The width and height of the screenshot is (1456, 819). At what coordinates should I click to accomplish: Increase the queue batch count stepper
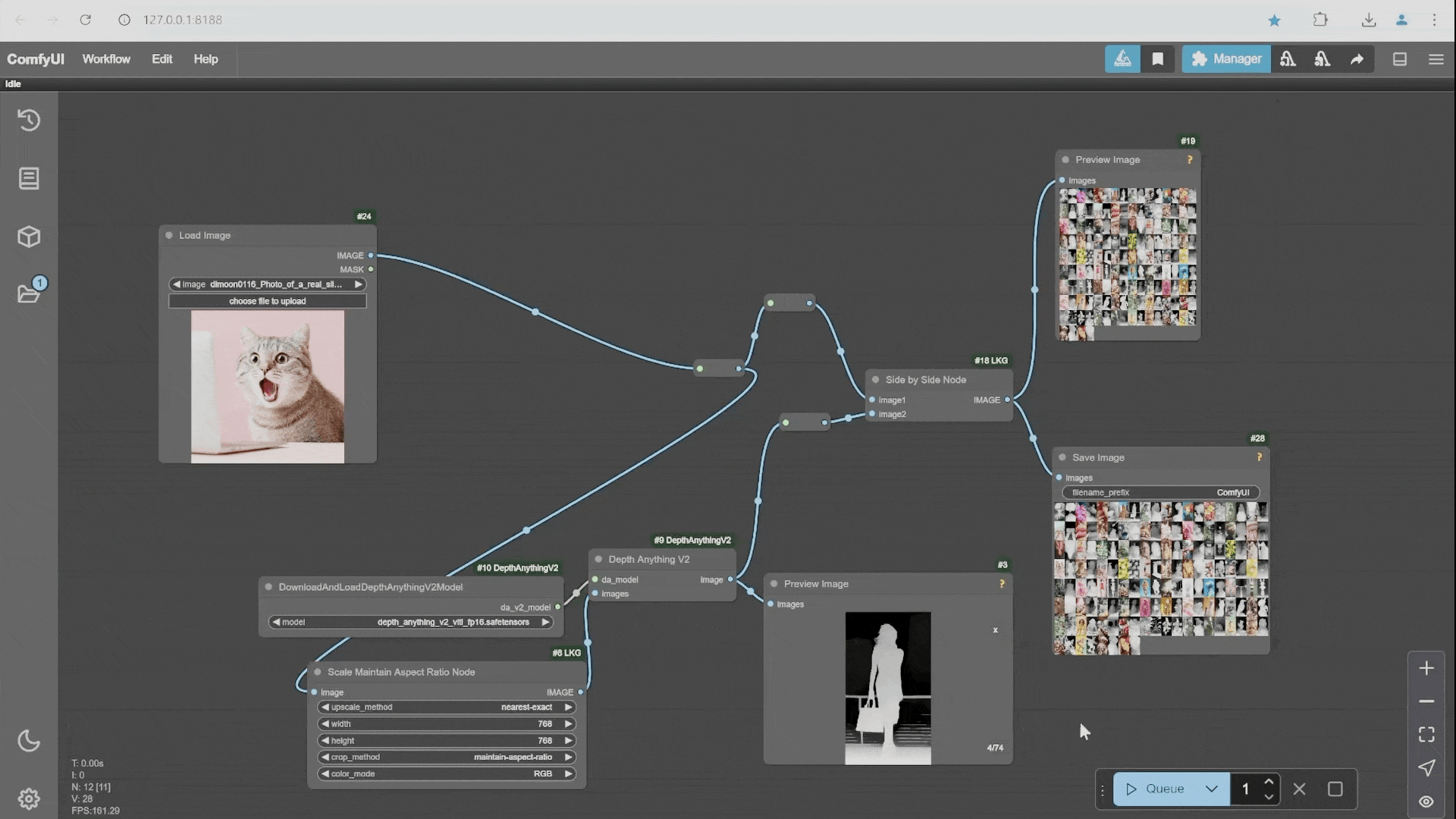click(1269, 782)
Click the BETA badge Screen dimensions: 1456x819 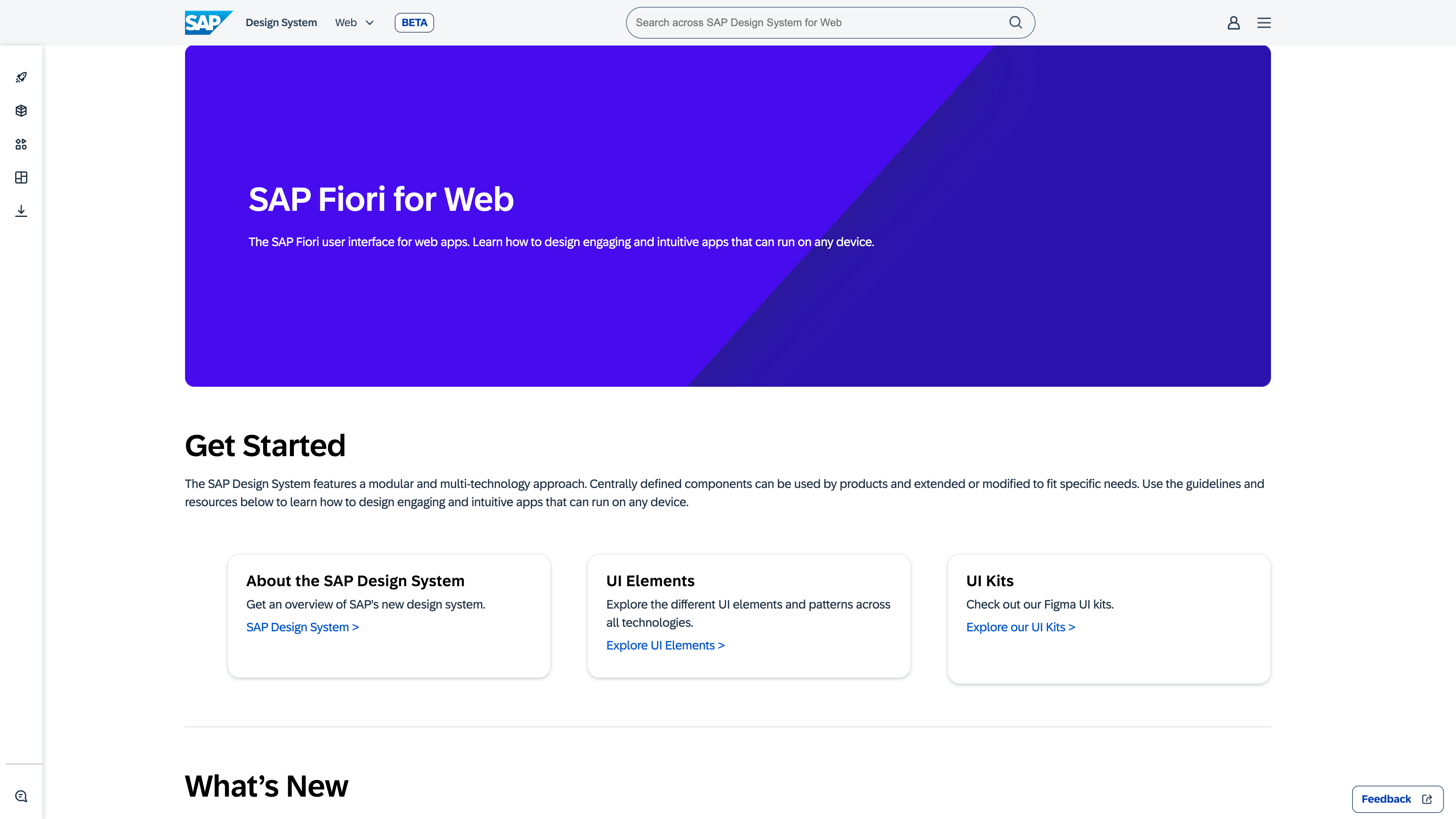coord(414,22)
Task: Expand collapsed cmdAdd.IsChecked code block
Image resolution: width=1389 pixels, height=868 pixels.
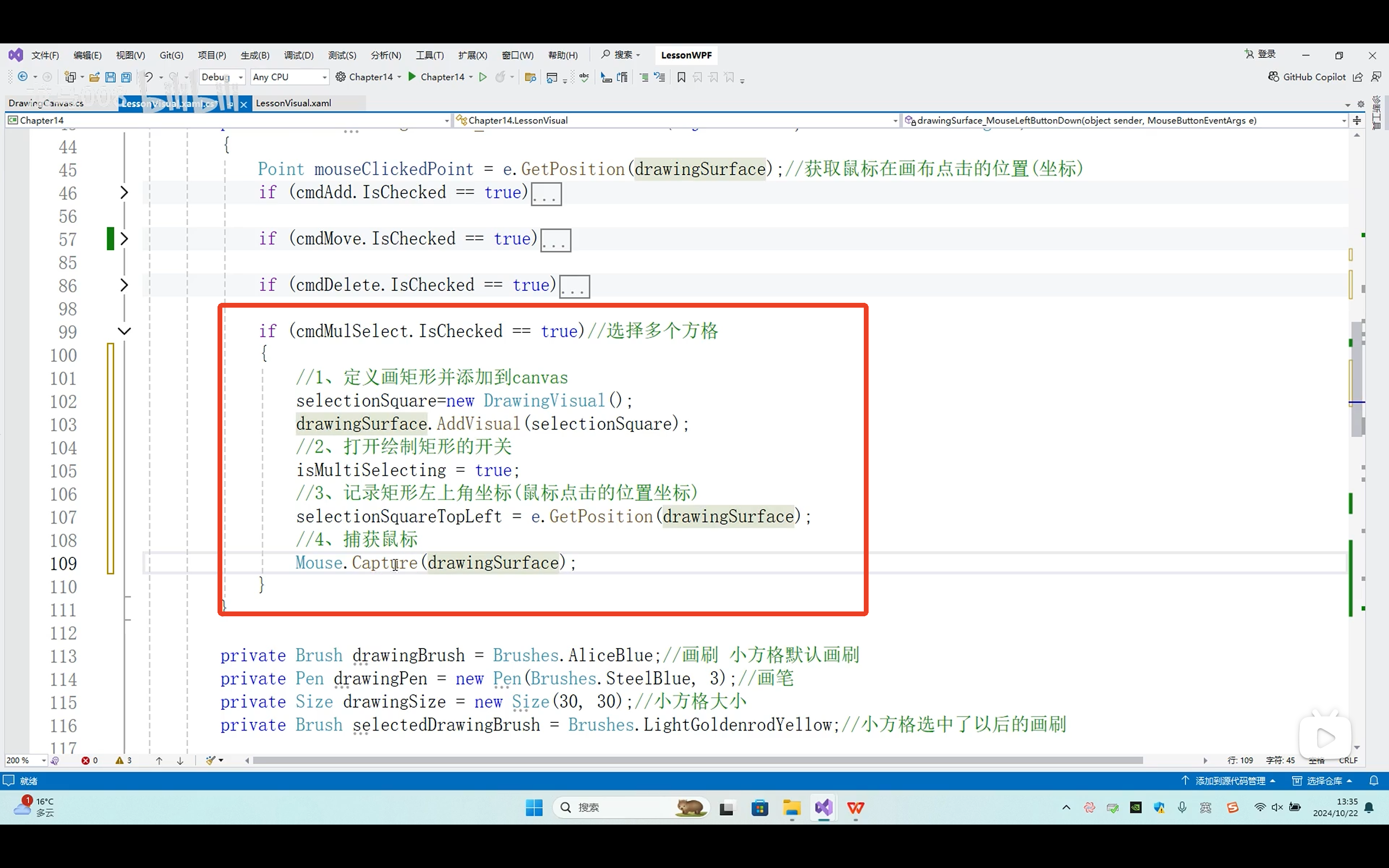Action: (124, 193)
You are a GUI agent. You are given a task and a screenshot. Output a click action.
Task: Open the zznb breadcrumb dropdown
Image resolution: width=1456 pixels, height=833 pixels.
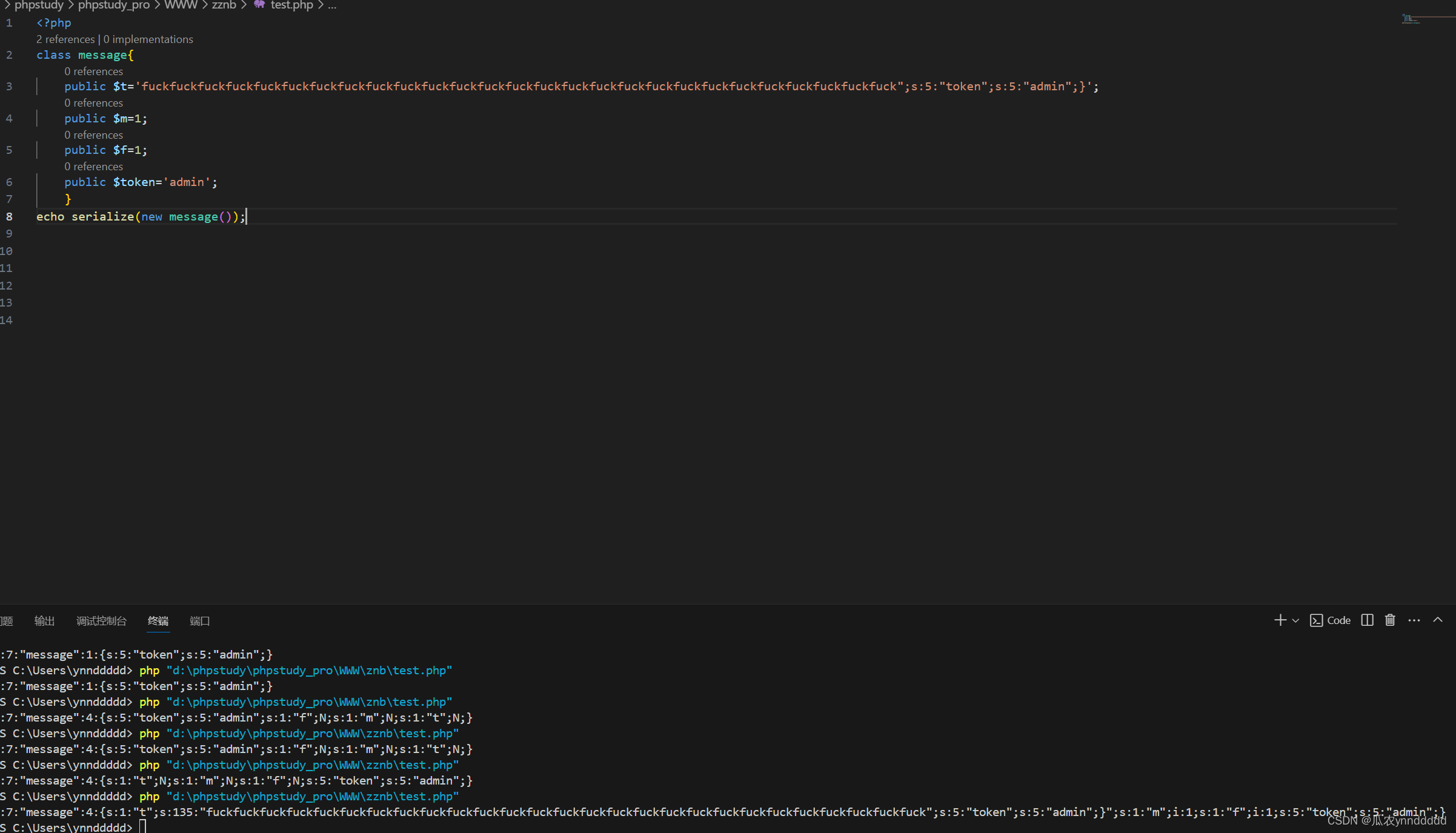[x=224, y=5]
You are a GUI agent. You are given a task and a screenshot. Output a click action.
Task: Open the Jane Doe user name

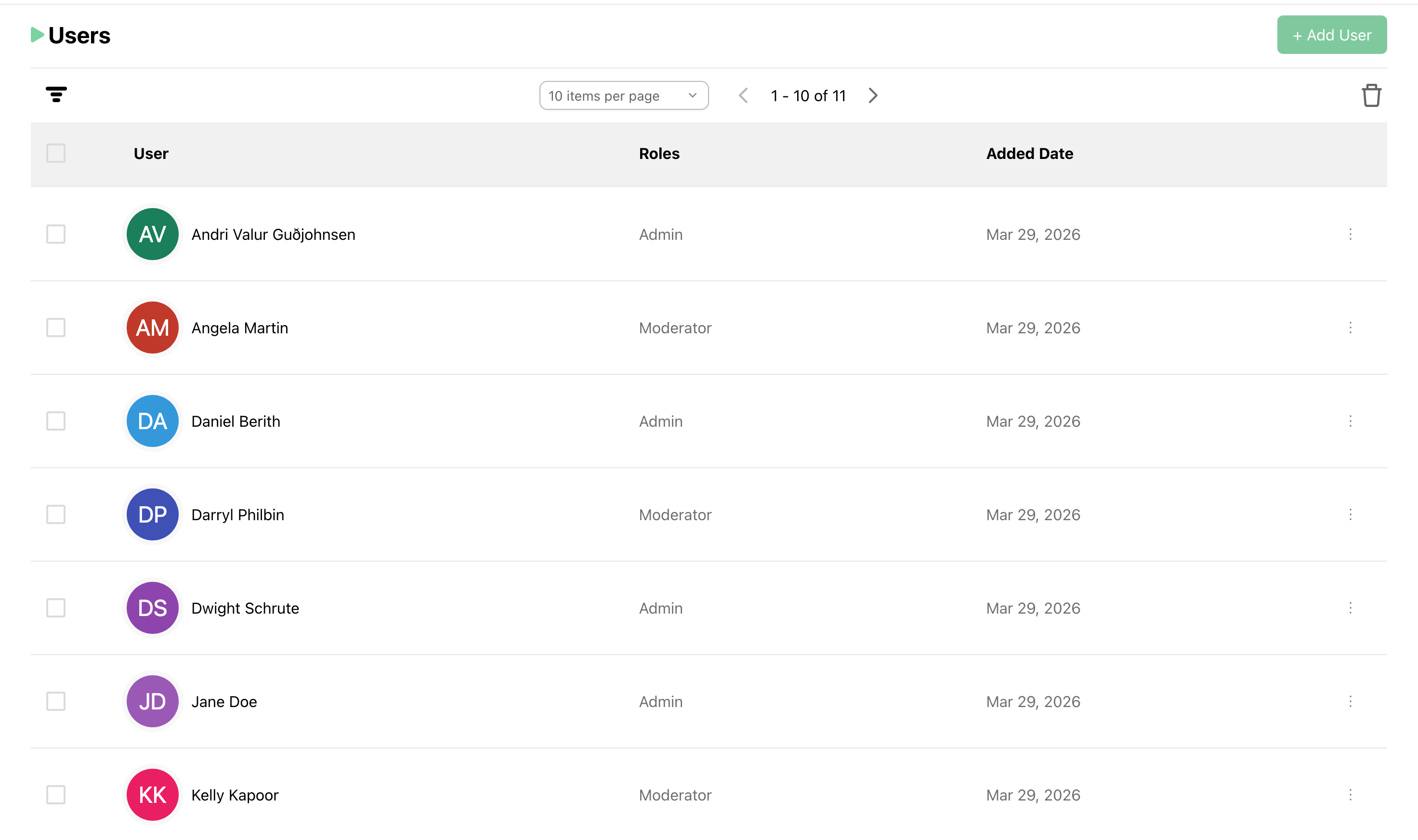click(x=224, y=702)
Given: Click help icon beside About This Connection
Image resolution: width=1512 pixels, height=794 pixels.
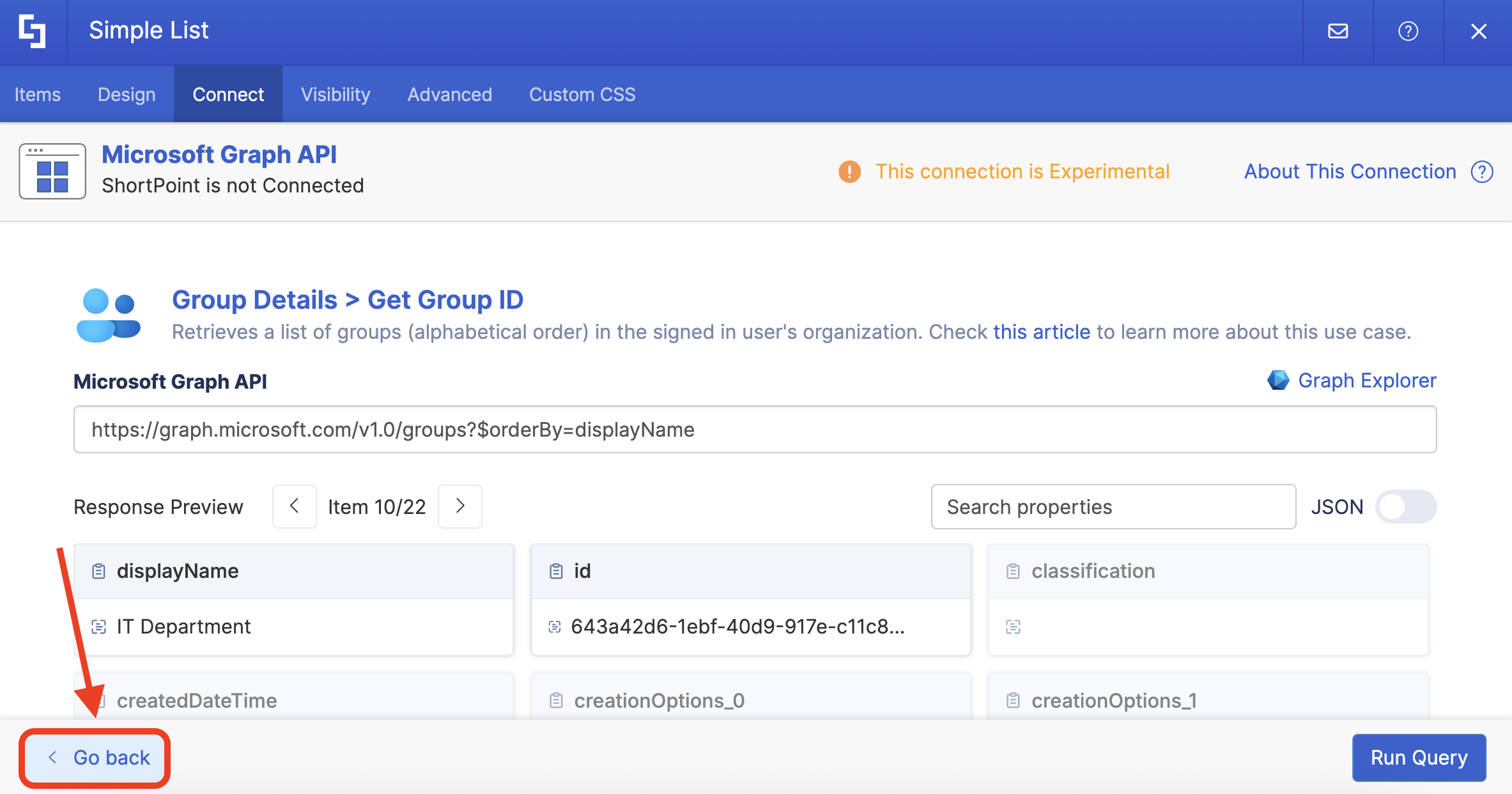Looking at the screenshot, I should click(x=1482, y=171).
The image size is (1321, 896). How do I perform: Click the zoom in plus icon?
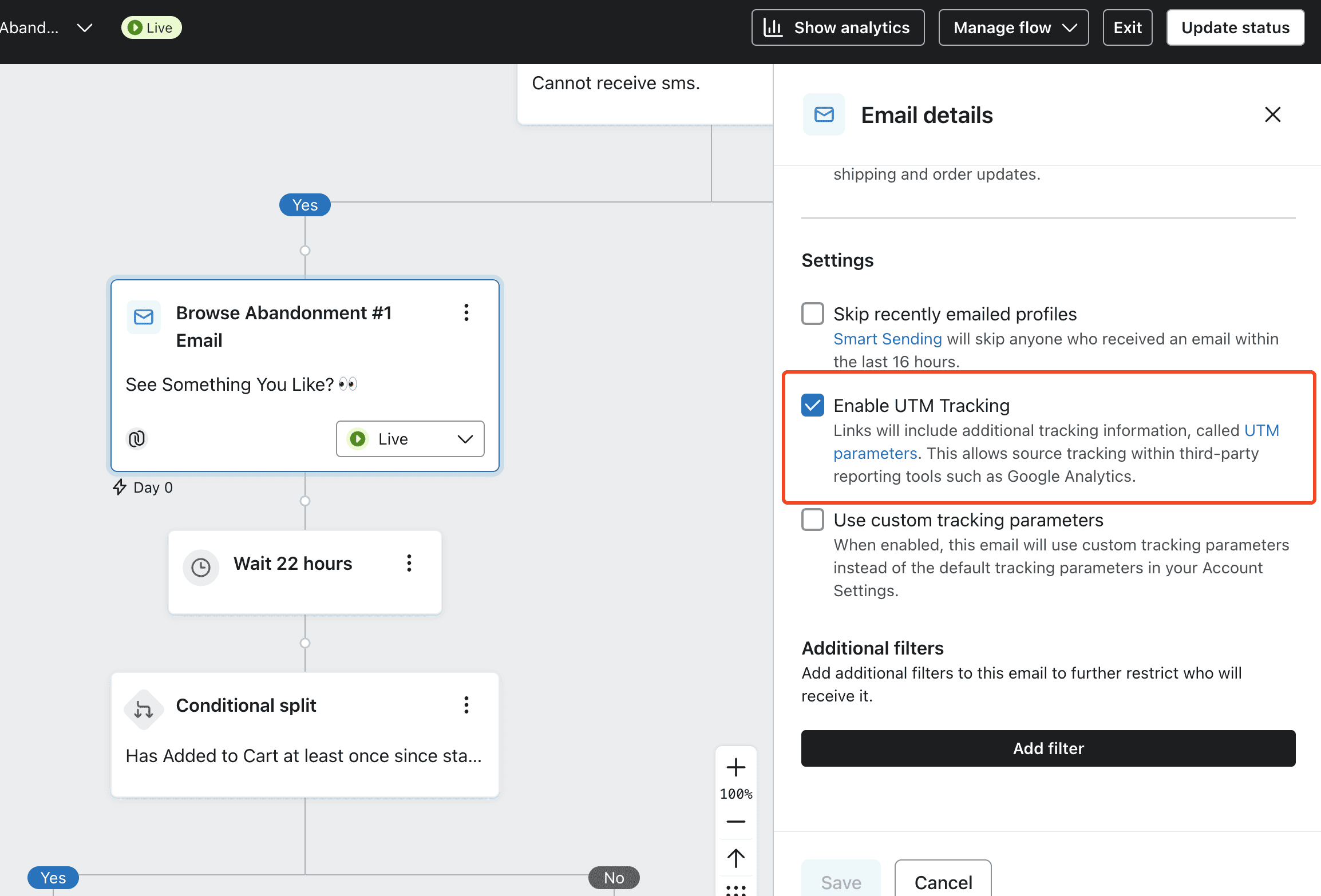tap(735, 767)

———

--- How to complete this task ---
Here the job is to copy the stretch of records from the line containing "Task: Expand collapsed" through the line containing "Given: Click help", word for word. Leave every picture out.

--- Worked solution ---
Task: Expand collapsed cmdAdd.IsChecked code block
Image resolution: width=1389 pixels, height=868 pixels.
Action: (124, 193)
You are a GUI agent. You are given a task and a screenshot. Output a click action.
Task: Open the zznb breadcrumb dropdown
Image resolution: width=1456 pixels, height=833 pixels.
[x=224, y=5]
You are a GUI agent. You are given a task and a screenshot. Output a click action.
Task: Open the Jane Doe user name

click(x=224, y=702)
Given: Click help icon beside About This Connection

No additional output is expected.